[Stored items]
————

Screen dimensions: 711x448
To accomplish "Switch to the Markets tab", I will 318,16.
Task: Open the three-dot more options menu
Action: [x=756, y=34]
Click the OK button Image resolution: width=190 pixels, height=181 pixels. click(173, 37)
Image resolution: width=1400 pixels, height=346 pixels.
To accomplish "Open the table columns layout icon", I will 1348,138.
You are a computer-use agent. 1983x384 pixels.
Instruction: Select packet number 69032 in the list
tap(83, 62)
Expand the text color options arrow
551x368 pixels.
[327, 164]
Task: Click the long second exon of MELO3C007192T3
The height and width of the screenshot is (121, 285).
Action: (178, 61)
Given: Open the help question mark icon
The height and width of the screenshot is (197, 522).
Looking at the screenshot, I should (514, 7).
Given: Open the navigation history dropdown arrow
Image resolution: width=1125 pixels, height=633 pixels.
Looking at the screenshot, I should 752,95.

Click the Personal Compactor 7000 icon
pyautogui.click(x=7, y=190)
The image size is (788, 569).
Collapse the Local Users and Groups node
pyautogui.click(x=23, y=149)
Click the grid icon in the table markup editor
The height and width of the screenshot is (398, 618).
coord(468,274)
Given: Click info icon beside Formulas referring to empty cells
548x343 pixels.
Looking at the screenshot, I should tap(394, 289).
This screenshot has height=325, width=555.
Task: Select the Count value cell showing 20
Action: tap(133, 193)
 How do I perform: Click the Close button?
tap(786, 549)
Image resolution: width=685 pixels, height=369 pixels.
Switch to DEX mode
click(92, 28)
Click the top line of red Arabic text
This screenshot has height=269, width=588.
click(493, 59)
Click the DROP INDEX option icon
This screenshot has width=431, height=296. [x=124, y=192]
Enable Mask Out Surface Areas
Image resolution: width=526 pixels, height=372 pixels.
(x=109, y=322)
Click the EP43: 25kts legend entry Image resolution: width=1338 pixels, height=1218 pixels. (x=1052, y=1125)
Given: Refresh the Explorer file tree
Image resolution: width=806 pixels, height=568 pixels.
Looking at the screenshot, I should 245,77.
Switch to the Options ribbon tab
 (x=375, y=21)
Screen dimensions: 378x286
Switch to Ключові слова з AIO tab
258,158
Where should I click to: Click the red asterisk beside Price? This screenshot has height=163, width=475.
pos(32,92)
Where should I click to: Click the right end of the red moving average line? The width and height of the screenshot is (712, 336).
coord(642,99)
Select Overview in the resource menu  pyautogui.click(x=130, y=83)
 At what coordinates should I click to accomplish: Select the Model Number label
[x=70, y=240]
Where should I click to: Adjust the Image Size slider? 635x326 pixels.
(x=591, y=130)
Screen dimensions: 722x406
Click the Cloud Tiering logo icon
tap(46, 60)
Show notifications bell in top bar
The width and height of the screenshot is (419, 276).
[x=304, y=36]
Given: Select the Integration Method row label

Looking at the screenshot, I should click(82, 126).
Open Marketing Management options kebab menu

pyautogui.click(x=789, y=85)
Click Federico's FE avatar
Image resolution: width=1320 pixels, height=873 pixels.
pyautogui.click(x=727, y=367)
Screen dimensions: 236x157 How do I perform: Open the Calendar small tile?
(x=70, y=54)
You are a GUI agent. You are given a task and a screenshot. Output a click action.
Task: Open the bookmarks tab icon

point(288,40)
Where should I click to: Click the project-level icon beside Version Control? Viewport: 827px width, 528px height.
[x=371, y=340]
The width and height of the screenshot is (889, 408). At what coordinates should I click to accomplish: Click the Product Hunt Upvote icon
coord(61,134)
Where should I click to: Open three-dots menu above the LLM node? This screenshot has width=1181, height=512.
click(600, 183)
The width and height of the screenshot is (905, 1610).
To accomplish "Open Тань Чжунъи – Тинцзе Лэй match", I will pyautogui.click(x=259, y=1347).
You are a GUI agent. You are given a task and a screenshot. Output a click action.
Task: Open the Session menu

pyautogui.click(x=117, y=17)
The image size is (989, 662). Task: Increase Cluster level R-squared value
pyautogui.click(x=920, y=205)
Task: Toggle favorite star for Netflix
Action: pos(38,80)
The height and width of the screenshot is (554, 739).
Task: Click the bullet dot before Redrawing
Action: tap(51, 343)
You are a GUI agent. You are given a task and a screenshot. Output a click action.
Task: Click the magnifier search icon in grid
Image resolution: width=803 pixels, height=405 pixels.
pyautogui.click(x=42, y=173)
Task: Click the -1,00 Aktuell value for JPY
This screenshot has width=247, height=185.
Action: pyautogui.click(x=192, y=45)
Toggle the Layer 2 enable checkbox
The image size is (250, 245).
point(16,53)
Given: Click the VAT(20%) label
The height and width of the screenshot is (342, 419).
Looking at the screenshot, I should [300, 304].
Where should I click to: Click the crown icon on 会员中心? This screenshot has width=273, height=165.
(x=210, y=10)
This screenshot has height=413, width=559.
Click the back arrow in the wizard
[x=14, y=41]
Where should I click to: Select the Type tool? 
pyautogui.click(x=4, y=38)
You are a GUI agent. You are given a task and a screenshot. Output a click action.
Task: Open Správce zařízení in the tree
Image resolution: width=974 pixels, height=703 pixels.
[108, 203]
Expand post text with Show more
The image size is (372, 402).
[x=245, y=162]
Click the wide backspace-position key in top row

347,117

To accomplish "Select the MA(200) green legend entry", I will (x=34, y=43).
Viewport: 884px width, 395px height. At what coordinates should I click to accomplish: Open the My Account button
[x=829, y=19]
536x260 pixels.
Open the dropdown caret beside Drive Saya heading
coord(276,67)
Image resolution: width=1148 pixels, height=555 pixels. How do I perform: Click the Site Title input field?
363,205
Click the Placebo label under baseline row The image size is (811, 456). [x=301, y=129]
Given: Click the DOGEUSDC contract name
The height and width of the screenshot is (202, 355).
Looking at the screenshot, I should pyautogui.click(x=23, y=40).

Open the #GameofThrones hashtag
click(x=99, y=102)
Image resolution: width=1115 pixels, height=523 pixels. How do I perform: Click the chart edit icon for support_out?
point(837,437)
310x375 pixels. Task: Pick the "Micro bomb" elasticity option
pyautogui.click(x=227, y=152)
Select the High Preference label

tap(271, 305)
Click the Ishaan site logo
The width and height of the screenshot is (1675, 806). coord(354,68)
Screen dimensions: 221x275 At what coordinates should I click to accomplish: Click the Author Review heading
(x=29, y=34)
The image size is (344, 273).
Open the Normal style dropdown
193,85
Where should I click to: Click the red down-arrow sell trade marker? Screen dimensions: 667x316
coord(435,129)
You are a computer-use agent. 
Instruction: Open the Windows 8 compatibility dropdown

————

In the lines above, find each one with "computer" and list it.

You are a computer-use agent. 1983x384 pixels.
You are a computer-use agent. 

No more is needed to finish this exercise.